● **Selection**
◇ ◇ ◇ ◇ ◇ ◇ ◇
On Fri, 20 Sep 2019 at 08:31, 'Uday Bondhugula' via MLIR
<
ml...@tensorflow.org> wrote:
> I was wondering whether it was meaningful to have a splat op that creates either a tensor or a vector from an elemental type (non-vector). In the LLVM IR, there is no splat/broadcast op, but the builder for a splat is written using an insertelement + shufflevector. insertelement and shufflevector are lower level ops that provide more flexiblity, and since they needed to exist anyway, I assume there wasn't a need to create a splat op in LLVM --- although vector hardware often has a broadcast instruction that matches the splat. The special case of insertelement + shufflevector that matches a broadcast/splat is I assume easily pattern matched during LLVM's target codegen.
Hi Uday,
There were a few discussions in the LLVM list about having a splat
instructions, mostly related to scalable vector instructions (like SVE
and RISCV). The main reason to not have a specific instruction for
splat is that it can get complicated in the edge cases, but also, as
you mention, insert+shuffle patters are "easy" to match in the
back-end. So, while there is no strong push to not have it, there's
also no strong consensus on *how* to have it.
◇ ◇ ◇ ◇ ◇ ◇ ◇
● **To-do list**
a – For each statement below, say whether it agrees with the splat thread, answering yes or no and quoting the deciding words of the thread exactly. (i) LLVM IR has a dedicated splat or broadcast op. (ii) The LLVM list discussions about a splat instruction were mostly related to scalable vector instructions. (iii) There is strong consensus on how to have a splat instruction.
b – Edit the stretch of the splat thread from "On Fri, 20 Sep" through "LLVM's target codegen.", putting "vector_shuffle" wherever "shufflevector" appears.
c – List every acronym of two or more capital letters that appears in the splat thread, giving each one only once.
The rows are not needed for any of this work.
◇ ◇ ◇ ◇ ◇ ◇ ◇
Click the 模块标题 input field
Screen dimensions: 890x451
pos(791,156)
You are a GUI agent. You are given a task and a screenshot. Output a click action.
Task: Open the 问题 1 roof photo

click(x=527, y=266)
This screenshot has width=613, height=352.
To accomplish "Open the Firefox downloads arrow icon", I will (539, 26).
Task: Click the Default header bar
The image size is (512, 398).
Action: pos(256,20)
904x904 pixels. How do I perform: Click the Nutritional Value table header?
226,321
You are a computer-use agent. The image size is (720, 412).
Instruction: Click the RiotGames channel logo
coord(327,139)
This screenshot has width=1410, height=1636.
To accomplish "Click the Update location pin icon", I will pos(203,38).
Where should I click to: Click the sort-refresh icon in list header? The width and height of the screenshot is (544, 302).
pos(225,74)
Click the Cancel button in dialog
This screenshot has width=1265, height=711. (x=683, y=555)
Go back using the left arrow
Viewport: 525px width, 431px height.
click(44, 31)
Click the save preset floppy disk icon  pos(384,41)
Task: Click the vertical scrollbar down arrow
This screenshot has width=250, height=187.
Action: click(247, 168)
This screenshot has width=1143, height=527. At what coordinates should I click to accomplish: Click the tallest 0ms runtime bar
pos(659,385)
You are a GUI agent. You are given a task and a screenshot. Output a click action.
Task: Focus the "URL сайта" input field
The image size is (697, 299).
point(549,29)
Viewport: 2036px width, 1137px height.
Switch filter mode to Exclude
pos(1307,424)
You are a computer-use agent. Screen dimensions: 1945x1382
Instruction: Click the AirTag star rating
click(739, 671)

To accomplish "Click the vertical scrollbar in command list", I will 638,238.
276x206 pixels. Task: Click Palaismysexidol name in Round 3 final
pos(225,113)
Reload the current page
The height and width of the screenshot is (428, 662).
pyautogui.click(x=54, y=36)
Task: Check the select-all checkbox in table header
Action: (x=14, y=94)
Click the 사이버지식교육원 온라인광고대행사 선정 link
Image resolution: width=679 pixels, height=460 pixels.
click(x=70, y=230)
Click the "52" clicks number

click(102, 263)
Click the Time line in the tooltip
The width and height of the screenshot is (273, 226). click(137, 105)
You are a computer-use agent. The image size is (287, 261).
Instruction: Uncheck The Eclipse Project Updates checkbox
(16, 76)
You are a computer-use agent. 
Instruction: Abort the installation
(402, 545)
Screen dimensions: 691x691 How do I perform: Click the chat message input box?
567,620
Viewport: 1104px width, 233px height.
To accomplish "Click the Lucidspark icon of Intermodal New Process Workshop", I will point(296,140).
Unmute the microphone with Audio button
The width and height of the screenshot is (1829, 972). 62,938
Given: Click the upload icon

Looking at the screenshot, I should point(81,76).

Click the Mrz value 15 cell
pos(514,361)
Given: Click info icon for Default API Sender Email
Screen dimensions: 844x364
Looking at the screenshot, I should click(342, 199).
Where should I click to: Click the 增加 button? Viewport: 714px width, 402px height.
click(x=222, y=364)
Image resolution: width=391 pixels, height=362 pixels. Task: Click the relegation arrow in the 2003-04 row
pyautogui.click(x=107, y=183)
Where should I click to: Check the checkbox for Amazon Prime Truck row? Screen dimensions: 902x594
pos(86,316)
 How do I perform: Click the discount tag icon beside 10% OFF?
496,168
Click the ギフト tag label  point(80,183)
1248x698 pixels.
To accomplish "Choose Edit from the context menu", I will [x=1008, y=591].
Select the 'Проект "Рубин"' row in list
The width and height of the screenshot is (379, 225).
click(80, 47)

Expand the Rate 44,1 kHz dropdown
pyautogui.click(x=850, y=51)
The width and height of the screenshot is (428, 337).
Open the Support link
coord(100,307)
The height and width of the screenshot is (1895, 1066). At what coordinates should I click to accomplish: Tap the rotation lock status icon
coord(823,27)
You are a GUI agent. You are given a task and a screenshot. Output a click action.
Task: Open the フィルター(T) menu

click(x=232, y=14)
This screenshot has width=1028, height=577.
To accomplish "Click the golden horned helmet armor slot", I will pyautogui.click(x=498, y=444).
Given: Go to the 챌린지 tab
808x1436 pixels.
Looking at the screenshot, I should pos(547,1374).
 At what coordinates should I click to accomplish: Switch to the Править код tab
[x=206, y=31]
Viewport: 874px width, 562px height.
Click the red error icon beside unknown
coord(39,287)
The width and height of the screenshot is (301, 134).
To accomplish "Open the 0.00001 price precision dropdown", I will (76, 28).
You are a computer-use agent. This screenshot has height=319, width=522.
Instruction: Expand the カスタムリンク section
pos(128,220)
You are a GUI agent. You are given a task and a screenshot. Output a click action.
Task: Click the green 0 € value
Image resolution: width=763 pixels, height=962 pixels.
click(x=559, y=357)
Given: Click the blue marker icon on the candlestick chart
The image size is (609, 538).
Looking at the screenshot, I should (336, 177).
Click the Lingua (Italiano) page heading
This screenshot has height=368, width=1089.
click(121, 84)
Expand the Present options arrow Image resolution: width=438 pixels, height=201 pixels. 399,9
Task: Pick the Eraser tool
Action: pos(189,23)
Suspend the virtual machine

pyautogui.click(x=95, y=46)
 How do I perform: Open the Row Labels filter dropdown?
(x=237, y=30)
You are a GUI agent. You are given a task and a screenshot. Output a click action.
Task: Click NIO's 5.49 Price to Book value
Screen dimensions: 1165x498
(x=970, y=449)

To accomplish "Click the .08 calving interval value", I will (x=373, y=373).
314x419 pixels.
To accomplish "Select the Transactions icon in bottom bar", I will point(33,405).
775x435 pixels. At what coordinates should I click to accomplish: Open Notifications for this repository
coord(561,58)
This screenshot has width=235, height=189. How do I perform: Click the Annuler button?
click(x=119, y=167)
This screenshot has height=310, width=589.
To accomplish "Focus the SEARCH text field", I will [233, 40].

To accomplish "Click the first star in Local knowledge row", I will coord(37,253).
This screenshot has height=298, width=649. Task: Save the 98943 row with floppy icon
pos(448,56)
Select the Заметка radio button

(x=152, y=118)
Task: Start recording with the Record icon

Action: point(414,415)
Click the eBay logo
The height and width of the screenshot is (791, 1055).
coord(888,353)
◇ ◇ ◇ ◇ ◇ ◇ ◇
● **The replies**
a –
(i) No: "In the LLVM IR, there is no splat/broadcast op"
(ii) Yes: "mostly related to scalable vector instructions (like SVE and RISCV)"
(iii) No: "there's also no strong consensus on *how* to have it."

b –
On Fri, 20 Sep 2019 at 08:31, 'Uday Bondhugula' via MLIR
<
ml...@tensorflow.org> wrote:
> I was wondering whether it was meaningful to have a splat op that creates either a tensor or a vector from an elemental type (non-vector). In the LLVM IR, there is no splat/broadcast op, but the builder for a splat is written using an insertelement + vector_shuffle. insertelement and vector_shuffle are lower level ops that provide more flexiblity, and since they needed to exist anyway, I assume there wasn't a need to create a splat op in LLVM --- although vector hardware often has a broadcast instruction that matches the splat. The special case of insertelement + vector_shuffle that matches a broadcast/splat is I assume easily pattern matched during LLVM's target codegen.

c – MLIR, LLVM, IR, SVE, RISCV